Tomislav Šuker

Medal record

Men's athletics

Representing Yugoslavia

Mediterranean Games

= Tomislav Šuker =

Croatian retired track and field athlete (born 1940)

Tomislav Šuker (born 26 April 1940 in Livno) is a Croatian retired track and field athlete who competed for Yugoslavia. He won a gold medal in shot put at the 1967 Mediterranean Games.

Tomislav Šuker also won the Yugoslavian championship in shot put twice, 1967 and 1968.
== Life ==
Tomislav Šuker was born on 26 April 1940 in Livno, then in the Kingdom of Yugoslavia. He originated from the nearby village of Lištani. During the 1960s he moved to Osijek after being awarded an athletics scholarship, where he developed into one of Yugoslavia's leading shot putters.
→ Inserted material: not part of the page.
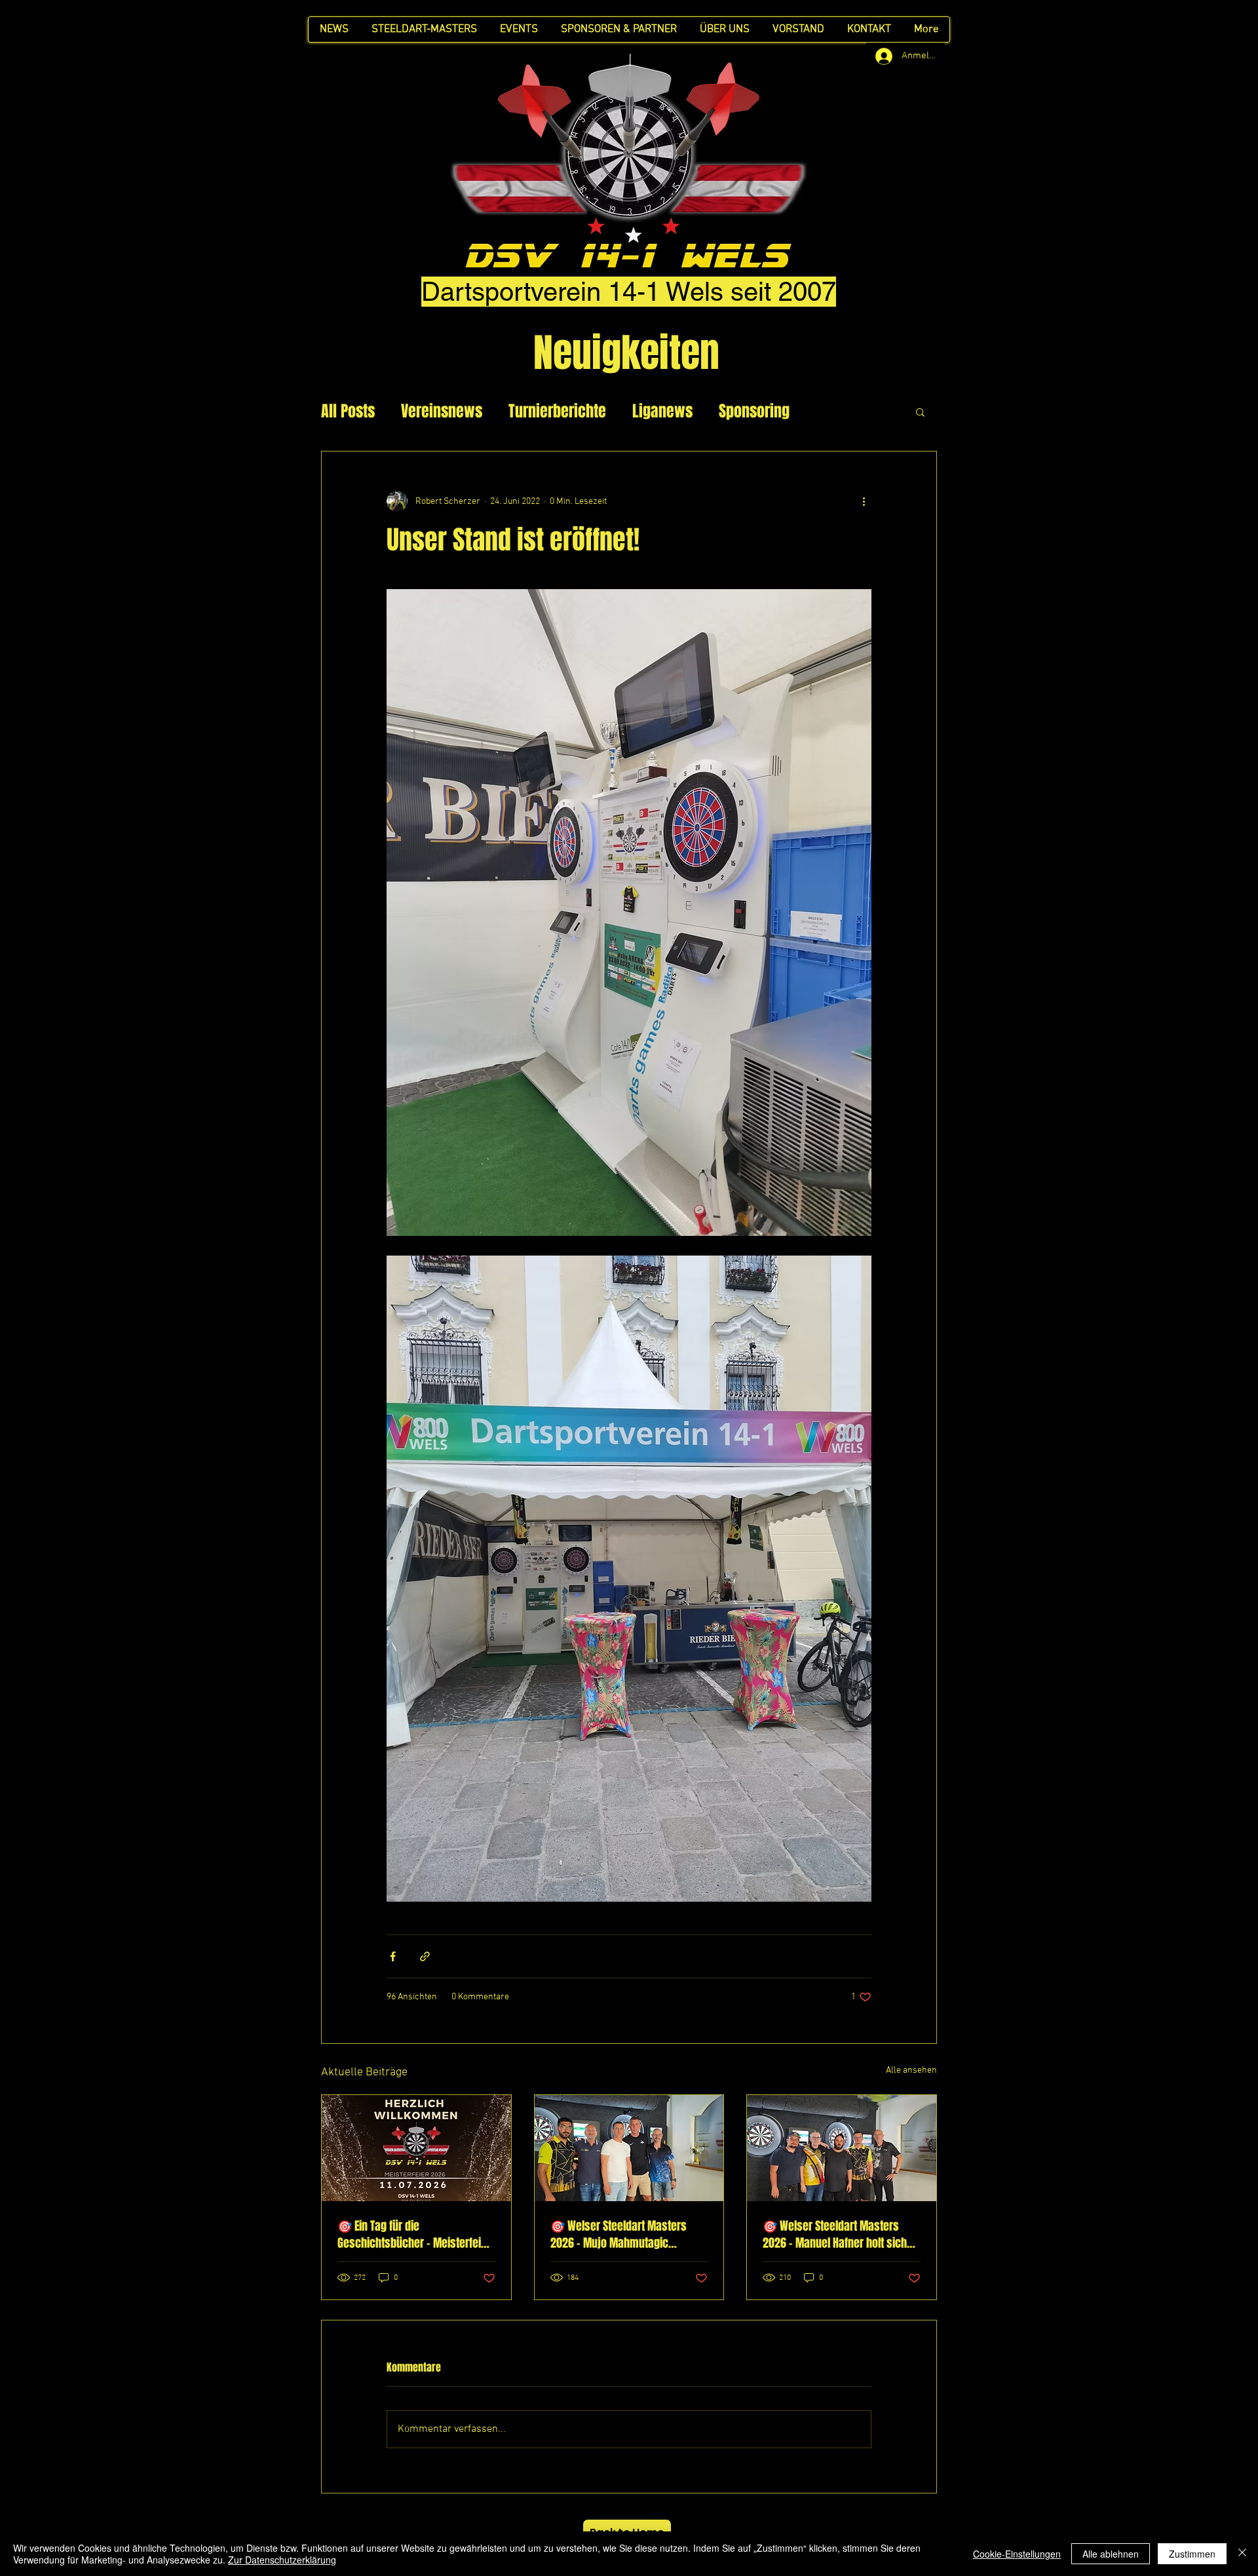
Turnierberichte (557, 411)
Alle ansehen (911, 2070)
His personal best of 18.71 m was set in Sarajevo on 28 May 1966. He won the gold medal at the 1967 Mediterranean Games, was Yugoslav champion in 1967 and 1968, and competed in the final of the 1967 European Indoor Games.

He also competed in 1968 and 1966 European indoor games.

== Honours ==

| Sport | Competition | Host city | Country | Event | Placement | Representing |
|---|---|---|---|---|---|---|
| Athletics | 1966 Balkan Games (Balkan Athletics Championships) | Sarajevo | Yugoslavia | Shot put, men | 1st place, gold medalist(s) | Yugoslavia |
| Athletics | 1967 Mediterranean Games | Tunis | TUN | Shot put, men | 1st place, gold medalist(s) | Yugoslavia |
| Athletics | 1967 Balkan Games (Balkan Athletics Championships) | İstanbul | TUR | Shot put, men | 1st place, gold medalist(s) | Yugoslavia |
| Athletics | 1968 Balkan Games (Balkan Athletics Championships) | Athens | GRE | Shot put, men | 1st place, gold medalist(s) | Yugoslavia |

== Personal life ==
Tomislav Šuker is father of Davor Šuker, one of the greatest Croatian footballers of all time.